§ USING THE INFORMATION:
1. Answer these questions about the DataStax article:
(a) Who wrote the piece, and what role does he hold at DataStax?
(b) Which database is the DataStax data platform built on?
(c) What two things does turning infrastructure management into code make easier, according to the article?
2. Return the portion of the DataStax article starting at "The Computer Weekly" and ending at "advocacy at DataStax.", copied word for word.

(TEXT SHOWN Opens)

Infrastructure-as-Code series - DataStax: Making data services as easy as code

The Computer Weekly Developer Network (CWDN) continues its Infrastructure-as-Code (IaC) series of technical analysis discussions to uncover what this layer of the global IT fabric really means, how it integrates with the current push to orchestrate increasingly cloud-native systems more efficiently and what it means for software application development professionals now looking to take advantage of its core technology proposition.

This piece is written by Jeff Carpenter in his special role overseeing developer relations advocacy at DataStax.

DataStax is the company behind a ‘highly available’ cloud-native NoSQL data platform built on Apache Cassandra, which is a free and open source, distributed, wide column store, NoSQL database management system.

Carpenter writes as follows… 

Infrastructure as Code developed as an approach to help developers take control of the complexity of managing ad-hoc deployments. Turning infrastructure management into code makes these deployments easier to inspect for potential issues and makes them repeatable over time. 

IaC grew as developers began to appreciate the efficiencies that come with storing infrastructure configurations in the same source code repositories alongside the applications that rely on them.

(TEXT SHOWN Closes)
(RECORDS Opens)

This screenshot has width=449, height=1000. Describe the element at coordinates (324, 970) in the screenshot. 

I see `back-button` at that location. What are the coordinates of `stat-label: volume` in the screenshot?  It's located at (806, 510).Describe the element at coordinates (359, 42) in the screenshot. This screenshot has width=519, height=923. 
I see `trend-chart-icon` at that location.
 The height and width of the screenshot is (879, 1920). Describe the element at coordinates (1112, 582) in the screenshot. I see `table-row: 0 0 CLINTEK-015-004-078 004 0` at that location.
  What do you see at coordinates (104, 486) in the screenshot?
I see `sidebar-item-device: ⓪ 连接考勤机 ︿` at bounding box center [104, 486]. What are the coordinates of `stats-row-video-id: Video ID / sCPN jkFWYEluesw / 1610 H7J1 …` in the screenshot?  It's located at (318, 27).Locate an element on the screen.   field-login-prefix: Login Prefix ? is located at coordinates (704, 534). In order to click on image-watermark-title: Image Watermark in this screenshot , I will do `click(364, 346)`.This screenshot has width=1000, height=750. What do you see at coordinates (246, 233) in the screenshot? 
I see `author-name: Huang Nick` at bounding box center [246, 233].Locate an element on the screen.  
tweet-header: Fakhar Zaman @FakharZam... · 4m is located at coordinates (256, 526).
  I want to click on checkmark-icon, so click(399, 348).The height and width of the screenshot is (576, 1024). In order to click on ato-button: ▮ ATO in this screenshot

(RECORDS Closes)

§ TASK ANSWERS:
1.
(a) Jeff Carpenter, who oversees developer relations advocacy at DataStax.
(b) Apache Cassandra.
(c) It makes deployments easier to inspect for potential issues and makes them repeatable over time.

2.
The Computer Weekly Developer Network (CWDN) continues its Infrastructure-as-Code (IaC) series of technical analysis discussions to uncover what this layer of the global IT fabric really means, how it integrates with the current push to orchestrate increasingly cloud-native systems more efficiently and what it means for software application development professionals now looking to take advantage of its core technology proposition.

This piece is written by Jeff Carpenter in his special role overseeing developer relations advocacy at DataStax.